Nick Cave-related, in that he and Warren Ellis have done the score for the forthcoming film, but there is also a similarity in the way this and And the Ass Saw the Angel treat readers with suspicion – and treat them to words they’ll never find elsewhere. The silent, sinister protagonist in Cave’s book addresses ‘you silent and most sinister sitters’, and The Road’s prose slips on occasion from bare bones description to something more enigmatic:
What time of year? What age the child? He walked out into the road and stood. The silence. The salitter drying from the earth. The mudstained shapes of flooded cities burned to the waterline. At a crossroads a ground set with dolmen stones where the spoken bones of oracles lay moldering. No sound but the wind. What will you say? A living man spoke these lines? He sharpened a quill with his small pen knife to scribe these things in sloe or lampblack? At some reckonable and entabled moment? He is coming to steal my eyes. To seal my mouth with dirt. (pp. 279-80)
There are a few of these passages. You’re tramping along at the end of the world through the fallout dust with dead trees and suspected cannibals around every bend, inhabiting every derelict building. But at least the pages are falling away quickly. And then, like a thick trunk blocking the way of the shopping cart stacked with everything you own, comes a paragraph that brings you to an abrupt halt, which needs chopping up before you can continue. There is some help to be found here with the word ‘salitter’: ‘It is the essence of God which is “drying from the earth”’. ‘Spoken bones’ is tricky, because objects can’t be spoken (as opposed to spoken about). Only words can be spoken. So the bones must be words: they communicate mortality to future generations, and part of the reason they are mouldering is that future generations are fast running out. ‘The names of things slowly following those things into oblivion’ (p. 93). The passage moves on to consider its own readers, and the likelihood of their hostility to a narrative which comes ‘to steal my eyes. To seal my mouth with dirt’, and which, being what-if fiction, has no good reason to do so. It is scarcely possible that this account could be written, and wholly impossible that it could be read afterwards, with mankind all but wiped out. We are not reading it afterwards, though, but beforehand.
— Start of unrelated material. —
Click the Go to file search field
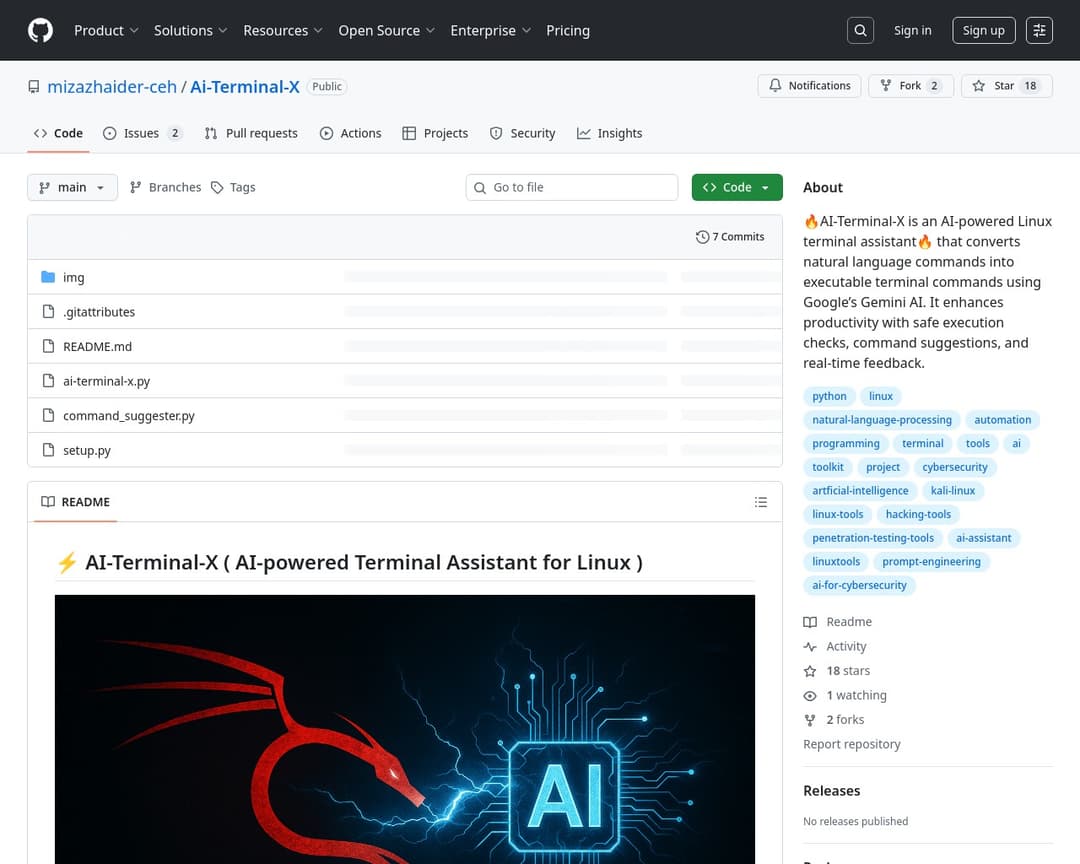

The two man characters are a father and son, travelling from somewhere north to escape the harsh winter there. It is America, the road of the book’s title is an interstate road, and they follow it to the sea. Maybe there are several roads. The father and son are not named, they are mostly ‘he’ (the father) and ‘the boy’. Sometimes the father is ‘the man’, and this serves to distance him, to push him further into this world of unimaginable bleakness. This is appropriate to his character because he is over-cautious, seeing himself as a survival machine. He trusts no one, and has a strong sense of purpose in the protection of his son. The boy does not share this, he sees far more clearly that there is no point in merely surviving: ‘I don’t know what we’re doing’ he protests, and the father concedes: ‘There are people. There are people and we’ll find them. You’ll see’ (p. 261). But this is just to placate the boy: he doesn’t really believe it.

Is The Road a cautionary tale? If so its message is a little on the obvious side: Mankind, do not destroy yourself in a nuclear holocaust. You will not like it. The plants and the animals will die, the sun will become pale through the debris in the atmosphere. Most of you will die too, and those who live will have to survive on whatever canned food they can scavenge, because new crops will not grow. Others will turn to cannibalism. Eventually there will be no cans or people left, and that will be the end of everything. But the end of everything is not what The Road is interested in. Who cares if the human race is wiped out? It wouldn’t be such a catastrophe, because there would be no one left for it to be a catastrophe to. Everything – everybody – depends. This is the real point of the book. It is pretty obvious too, really.

More words from The Road: transom, gambrel, blacktop, windrow, piedmont, obsidian, meconium, sapper, catamite, phalanx, kerf, chert, isocline, stanchion, clerestory, bindle, pampootie, travois

1 comment:

Counterintuitive said...

Thanks.That was helpful even if 12vyears later and my 6th time through the book.